Se por um lado a “grande mídia”, entusiasta de uma linha ideológica única, está pagando seus pecados – a cada dia mais pessoas estão partindo em busca de contrapontos –, muitos internautas estão cometendo os seus. Tudo em nome da liberdade de expressão. Mas não há que se lamentar a decepção daqueles que sobem o tom de voz reclamando-a para si pensando se tratar de um direito absoluto, porque a liberdade de expressão consagrada na Constituição Federal é um direito relativo. Sob o manto do legítimo direito de verbalizar pensamentos – e escondidos atrás da cortina do “anonimato” – muitos internautas têm cometido abusos e até crimes.
No Estado Democrático de Direito todos têm a prerrogativa de livremente manifestarem-se, desde que tal exercício não signifique ferir nome, imagem, honra e privacidade de pessoas, expondo-as ao desprezo, à execração, ao ridículo, à difamação. Por “pessoas” devem ser entendidas, de acordo com o Código Civil, as pessoas naturais (físicas) e fictícias (jurídicas), pois ambas são dotadas de personalidade (capacidade de adquirir direitos e de contrair obrigações). A personalidade, assim, é um bem jurídico protegido pelo Direito.
Aquele que lesar a personalidade de uma pessoa jurídica (nome, imagem, honra, privacidade) é passível de ser conclamado a reparar o dano. Portanto, quando estivermos insatisfeitos, por exemplo, com o banco da nossa conta corrente, com a padaria na qual compramos um refrigerante ou com a operadora de nossos telefones celulares, precisamos nos inspirar com os mesmos cuidados que tomamos quando decidimos nos manifestar a respeito de uma pessoa física.

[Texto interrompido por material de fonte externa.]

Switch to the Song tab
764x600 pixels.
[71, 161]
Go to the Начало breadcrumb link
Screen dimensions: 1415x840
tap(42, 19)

Prejuízo, seja ele material ou imaterial, enseja reparação. Mas como requisitá-la, ante a barbárie coletiva e sem rosto?
Se um dia a “grande mídia”, dada a sua anunciada decrepitude, foi “terra de alguém”, a internet ainda está longe de deixar de ser “terra de ninguém”. Importante nos policiarmos, por exemplo, quando lemos um texto na internet e decidimos fazer comentários em fóruns de discussão. A figura do moderador inexiste em alguns e, quando existe, precisamos avaliar com bom senso o filtro que está sendo feito ali. Por falar em bom senso, façamos algumas considerações sobre uma expressiva e moderna ferramenta de comunicação e interação social: o Facebook.
Em relação à “grande mídia”, o contraponto gerado no Facebook é muito interessante, porém a rede de Zuckerberg não constitui órgão midiático institucionalizado, tampouco serviço público. O problema é que muitas pessoas enxergam a rede social dessa forma – o que é um equívoco.
No Facebook, os usuários não são clientes, e sim produtos. Os clientes são os anunciantes. A cada “curtir”, a cada “compartilhar”, são acionados intrincados processos de captura e de cruzamento de dados que formam o database marketing necessário aos interesses mercadológicos dos administradores, não fazendo diferença para eles, por exemplo, o que os usuários pensam sobre a vinda de médicos cubanos para o Brasil. O importante, ali, é o usuário vender-se a si próprio (curtindo, compartilhando) como produto que é – e ainda que não tenha consciência disso.
Talvez seja interessante o Facebook ser encarado como “meio” e não como “fim” de interlocução e articulação, pois estamos falando de uma empresa privada munida de interesses comerciais e que visa o lucro, e não de uma prestadora de serviços livres e gratuitos à população.
As comunicações evoluíram e é primordial a consciência de que deixamos de ser apenas receptores e nos tornamos emissores de informações, de modo que pesa sobre esse novo interlocutor enorme responsabilidade. É como se cada um de nós fosse, atualmente, um “pequeno” canal de comunicação inserido em um extenso universo midiático. Vale, nesse contexto, a máxima de Voltaire, o pensador das luzes do século XVIII: “posso não concordar com o que diz, mas defenderei até a morte o seu direito de dizer”. Desde que esse princípio, corolário da liberdade de expressão, seja interpretado em sua grandeza de modo relativo.